Is There Really Such a Thing as “Christian Privilege?”
Recently, so it is reported, some American academics have discovered a new social injustice: “Christian privilege.” One major American university (secular now but ironically founded by Baptists!) is holding a conference to reveal this newly discovered injustice and expose it as such.
Is there really such a thing as “Christian privilege” in the same sense as “male privilege” and “white privilege” and “rich privilege?” That is, does being Christian in America grant a person special, undeserved, unearned rights and privileges others do not have—even outside of Christian organizations?
*Sidebar: The opinions expressed here are my own (or those of the guest writer); I do not speak for any other person, group or organization; nor do I imply that the opinions expressed here reflect those of any other person, group or organization unless I say so specifically. Before commenting read the entire post and the “Note to commenters” at its end.*
Well, let me be frank about this. I think the whole idea of “Christian privilege” is ignorant because it assumes “being Christian” is one thing—like “being male” or “being white.” (Of course, those are also more complicated that most people think, but I won’t go into that here now.) There are many kinds of Christians and no one, over-arching “Christian” existence.

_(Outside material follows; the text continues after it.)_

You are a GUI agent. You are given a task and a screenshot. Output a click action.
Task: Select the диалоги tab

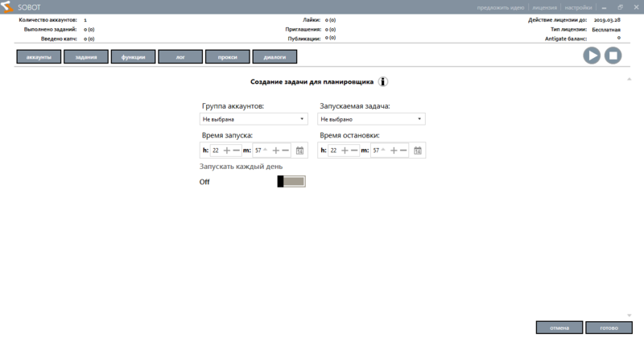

Let me illustrate. I grew up Pentecostal. We were considered “holy rollers,” “fanatics,” “heretics,” and all kinds of awful things—precisely by other Christians (to say nothing of by secular people). We returned the favor and considered non-Christians automatically destined to hell (unless they converted) and most self-identified “Christians” not true Christians and therefore also destined to hell (unless they shed their “nominal Christianity” and became true Christians like us).
This case may not hold true as much today as when I was growing up in the 1950s and 1960s. But, it is still the case that many Christians consider most “Christians” false Christians.
So, when academics start lumping all Christians together and talking about an injustice called “Christian privilege” which Christians do they mean?
Now don’t anyone try to tell me that just being Christian by itself gives one social privilege; there are many Christian groups that know to their sorrow (or maybe joy—depending on how they regard persecution) how unprivileged they are because they are the kind of Christians they are.
Let’s take some more examples. It may be the case that in Utah, for example, Latter Day Saints are privileged. I don’t know because I’ve never lived there. I’ve heard it said. That’s all. But I know for a fact that in Texas, for example, being Mormon does not give one social privilege or advantage.
Again, in Texas being Baptist may give one some kind of social privilege (but again we have to ask what kind of Baptist?) while in Utah being Baptist probably does not give one any kind of social privilege.
What about Amish? Perhaps in Lancaster, Pennsylvania being Amish is a privilege (I really don’t know), but I know that in Texas being Amish does not give one any social privilege—unless we’re only talking about making and selling certain kinds of furniture.
The whole idea of lumping all Christians together and talking about a newly discovered social injustice called “Christian privilege” is simply laughable for anyone who knows how diverse Christians are. There is no monolithic block of “Christians.”
I happen to know Christians who have good reason to believe they suffer persecution in their workplaces, for example, because they are the kind of Christians they are. Their Christianity requires them to not pretend to be secular and not to privatize their Christian faith in the way most of modern America requires—in public spaces. Even if they do not go around “witnessing” to every colleague and customer in the workplace, just “wearing their religion on their shirtsleeve” makes them objects of derision and marginalization. Simply choosing not to drink or get drunk or gamble or swear or view pornography or whatever…brings upon them ridicule and possibly even lack of promotion.
I have a friend who belongs to a denomination that forbids membership in “secret societies” and he was informed that, although he was the best qualified person to fill the top position in his local government agency, he would never be promoted to it unless he would join a secretive fraternal society. Maybe academics should look into “fraternal society privilege?”
The plain and simple fact of the matter is that, in large swaths of American society, being secular gives one special social privilege. Oh, by “secular” I don’t mean atheist or even agnostic; I mean privatizing one’s religion (assuming one has any) to the point that it is invisible and unknown outside of the home and church. That is especially the case in (O the irony of it all!) contemporary American non-religious academic institutions and professional societies!
The whole idea of “Christian privilege” in contemporary America can only be one thing. (O how I hate to agree with the famous or infamous pastor of a large First Baptist Church who appears occasionally on Fox News to laud our president and his party!) It is nothing more or less than an attempt on the part of some secular and pagan and other non-Christian academics to punish people for being Christian—a phenomenon about which they are largely ignorant.